# [EXTRACTED DATA]

▼

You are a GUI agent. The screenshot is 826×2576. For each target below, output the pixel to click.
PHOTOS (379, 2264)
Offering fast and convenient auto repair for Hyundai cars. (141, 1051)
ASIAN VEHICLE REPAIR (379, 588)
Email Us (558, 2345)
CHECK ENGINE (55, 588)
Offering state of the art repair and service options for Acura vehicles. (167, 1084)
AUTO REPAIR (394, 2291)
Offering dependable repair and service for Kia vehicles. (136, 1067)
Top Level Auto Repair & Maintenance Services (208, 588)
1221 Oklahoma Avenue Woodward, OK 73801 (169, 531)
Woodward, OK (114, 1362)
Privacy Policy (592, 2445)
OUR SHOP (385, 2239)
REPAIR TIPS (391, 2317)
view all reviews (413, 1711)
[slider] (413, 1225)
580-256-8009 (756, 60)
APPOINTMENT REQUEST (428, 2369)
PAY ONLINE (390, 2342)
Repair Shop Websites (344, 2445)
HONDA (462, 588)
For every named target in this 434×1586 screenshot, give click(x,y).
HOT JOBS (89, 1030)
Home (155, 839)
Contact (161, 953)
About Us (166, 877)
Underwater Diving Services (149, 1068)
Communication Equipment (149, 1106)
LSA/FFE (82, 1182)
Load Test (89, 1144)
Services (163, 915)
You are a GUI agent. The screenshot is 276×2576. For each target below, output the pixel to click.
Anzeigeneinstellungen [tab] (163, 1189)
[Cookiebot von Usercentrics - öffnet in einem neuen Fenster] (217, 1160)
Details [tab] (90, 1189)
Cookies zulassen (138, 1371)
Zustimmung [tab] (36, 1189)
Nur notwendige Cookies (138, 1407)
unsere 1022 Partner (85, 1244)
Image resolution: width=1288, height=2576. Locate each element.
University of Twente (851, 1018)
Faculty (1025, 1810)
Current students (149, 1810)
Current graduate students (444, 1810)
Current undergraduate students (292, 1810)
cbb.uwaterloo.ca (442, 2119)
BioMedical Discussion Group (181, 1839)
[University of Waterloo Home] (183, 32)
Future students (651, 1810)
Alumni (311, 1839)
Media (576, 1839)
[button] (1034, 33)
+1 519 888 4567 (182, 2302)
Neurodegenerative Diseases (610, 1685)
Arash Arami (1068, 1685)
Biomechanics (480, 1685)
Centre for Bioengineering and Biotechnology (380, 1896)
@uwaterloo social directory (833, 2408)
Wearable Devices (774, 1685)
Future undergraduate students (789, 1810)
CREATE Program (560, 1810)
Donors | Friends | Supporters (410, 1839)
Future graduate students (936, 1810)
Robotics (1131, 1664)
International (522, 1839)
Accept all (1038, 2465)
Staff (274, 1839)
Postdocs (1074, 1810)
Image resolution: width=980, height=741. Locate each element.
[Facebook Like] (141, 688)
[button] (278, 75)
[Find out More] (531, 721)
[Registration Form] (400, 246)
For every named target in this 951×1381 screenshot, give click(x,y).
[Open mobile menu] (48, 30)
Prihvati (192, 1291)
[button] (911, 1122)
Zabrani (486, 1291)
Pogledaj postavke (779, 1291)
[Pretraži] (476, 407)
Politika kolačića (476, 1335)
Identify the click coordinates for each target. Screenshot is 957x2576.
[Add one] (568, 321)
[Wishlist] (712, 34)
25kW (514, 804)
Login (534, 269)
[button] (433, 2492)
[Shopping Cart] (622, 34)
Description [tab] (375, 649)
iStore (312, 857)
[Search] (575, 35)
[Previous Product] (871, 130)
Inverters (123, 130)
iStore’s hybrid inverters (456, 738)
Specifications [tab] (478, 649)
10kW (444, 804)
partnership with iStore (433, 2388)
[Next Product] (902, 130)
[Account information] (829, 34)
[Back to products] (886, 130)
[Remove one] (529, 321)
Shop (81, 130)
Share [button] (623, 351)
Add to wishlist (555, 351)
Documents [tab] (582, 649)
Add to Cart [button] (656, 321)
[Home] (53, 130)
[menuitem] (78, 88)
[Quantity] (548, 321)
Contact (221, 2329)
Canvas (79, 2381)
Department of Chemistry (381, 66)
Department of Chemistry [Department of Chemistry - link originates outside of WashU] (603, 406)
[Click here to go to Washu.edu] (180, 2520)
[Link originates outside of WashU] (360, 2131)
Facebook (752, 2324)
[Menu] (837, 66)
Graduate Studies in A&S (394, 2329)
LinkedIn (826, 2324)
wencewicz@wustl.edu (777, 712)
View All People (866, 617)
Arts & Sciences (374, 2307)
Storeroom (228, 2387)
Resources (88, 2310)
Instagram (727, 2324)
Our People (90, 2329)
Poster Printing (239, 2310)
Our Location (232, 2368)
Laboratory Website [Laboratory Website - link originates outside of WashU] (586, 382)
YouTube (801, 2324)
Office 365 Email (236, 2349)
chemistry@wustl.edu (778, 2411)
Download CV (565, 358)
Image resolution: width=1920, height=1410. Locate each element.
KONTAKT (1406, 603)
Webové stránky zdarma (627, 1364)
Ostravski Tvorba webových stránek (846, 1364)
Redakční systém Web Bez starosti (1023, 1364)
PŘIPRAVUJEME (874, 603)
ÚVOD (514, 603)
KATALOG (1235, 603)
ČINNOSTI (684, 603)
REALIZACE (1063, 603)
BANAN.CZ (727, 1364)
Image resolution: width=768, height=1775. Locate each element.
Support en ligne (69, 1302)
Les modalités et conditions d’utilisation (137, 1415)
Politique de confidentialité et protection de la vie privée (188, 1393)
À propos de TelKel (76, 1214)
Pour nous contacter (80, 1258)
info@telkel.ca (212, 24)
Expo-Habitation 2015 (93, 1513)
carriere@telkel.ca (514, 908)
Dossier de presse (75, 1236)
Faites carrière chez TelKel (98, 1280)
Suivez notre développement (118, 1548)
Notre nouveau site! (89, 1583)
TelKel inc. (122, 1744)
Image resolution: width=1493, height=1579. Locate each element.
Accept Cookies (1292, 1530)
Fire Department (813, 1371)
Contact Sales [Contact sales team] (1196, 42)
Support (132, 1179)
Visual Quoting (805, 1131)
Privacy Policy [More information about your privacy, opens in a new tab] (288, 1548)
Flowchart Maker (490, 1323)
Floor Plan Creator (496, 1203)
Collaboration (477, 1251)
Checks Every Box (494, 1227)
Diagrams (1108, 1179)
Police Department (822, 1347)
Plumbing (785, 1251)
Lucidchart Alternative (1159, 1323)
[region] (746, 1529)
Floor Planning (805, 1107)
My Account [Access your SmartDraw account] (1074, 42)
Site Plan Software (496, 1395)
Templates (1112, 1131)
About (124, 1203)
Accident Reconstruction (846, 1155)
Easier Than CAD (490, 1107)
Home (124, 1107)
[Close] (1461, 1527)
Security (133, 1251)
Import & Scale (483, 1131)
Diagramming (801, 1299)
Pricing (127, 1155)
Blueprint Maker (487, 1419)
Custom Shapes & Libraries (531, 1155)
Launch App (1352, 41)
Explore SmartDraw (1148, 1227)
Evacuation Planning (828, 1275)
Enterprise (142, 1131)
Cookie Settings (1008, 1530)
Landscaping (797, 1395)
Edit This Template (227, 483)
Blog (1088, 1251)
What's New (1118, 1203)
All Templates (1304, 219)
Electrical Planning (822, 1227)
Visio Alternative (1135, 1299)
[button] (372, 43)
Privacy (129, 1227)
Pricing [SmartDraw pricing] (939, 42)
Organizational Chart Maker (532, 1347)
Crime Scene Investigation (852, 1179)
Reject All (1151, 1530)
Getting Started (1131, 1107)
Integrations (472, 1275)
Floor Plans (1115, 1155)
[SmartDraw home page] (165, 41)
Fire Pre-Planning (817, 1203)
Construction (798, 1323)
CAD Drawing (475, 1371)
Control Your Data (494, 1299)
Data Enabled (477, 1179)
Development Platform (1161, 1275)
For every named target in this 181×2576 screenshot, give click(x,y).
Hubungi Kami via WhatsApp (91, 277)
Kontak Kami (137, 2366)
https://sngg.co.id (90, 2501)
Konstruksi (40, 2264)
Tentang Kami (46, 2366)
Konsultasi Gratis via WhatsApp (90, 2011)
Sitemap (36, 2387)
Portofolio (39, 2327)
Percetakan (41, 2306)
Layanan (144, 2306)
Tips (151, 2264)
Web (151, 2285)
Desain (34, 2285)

▲

# [TO BE DONE]
Rewrite every line of the entries from the first one through the line containing "Anzeigeneinstellungen [tab] (163, 1189)", inclusive, with the requests kept as they are. Scale each click coordinate in the answers by 1.1 and round to the nearest whole number, halves up, leaving the numbers in the requests and their sizes unchanged.

# [OUTPUT OF THE EXERCISE]
You are a GUI agent. The screenshot is 826×2576. For each target below, output the pixel to click.
PHOTOS (417, 2490)
Offering fast and convenient auto repair for Hyundai cars. (155, 1156)
ASIAN VEHICLE REPAIR (417, 647)
Email Us (614, 2580)
CHECK ENGINE (61, 647)
Offering state of the art repair and service options for Acura vehicles. (184, 1192)
AUTO REPAIR (433, 2520)
Offering dependable repair and service for Kia vehicles. (150, 1174)
Top Level Auto Repair & Maintenance Services (229, 647)
1221 Oklahoma Avenue Woodward, OK 73801 (186, 584)
Woodward, OK (125, 1498)
Privacy Policy (651, 2690)
OUR SHOP (424, 2463)
REPAIR TIPS (430, 2549)
view all reviews (454, 1882)
[slider] (454, 1348)
580-256-8009 (832, 66)
APPOINTMENT REQUEST (471, 2606)
PAY ONLINE (429, 2576)
Repair Shop Websites (378, 2690)
HONDA (508, 647)
For every named target in this 434×1586 screenshot, give click(x,y).
HOT JOBS (98, 1133)
Home (171, 923)
Contact (177, 1048)
About Us (183, 965)
Underwater Diving Services (164, 1175)
Communication Equipment (164, 1217)
LSA/FFE (90, 1300)
Load Test (98, 1258)
Services (179, 1007)
You are a GUI agent. The screenshot is 276×2576. For each target below, output the pixel to click.
Anzeigeneinstellungen [tab] (179, 1308)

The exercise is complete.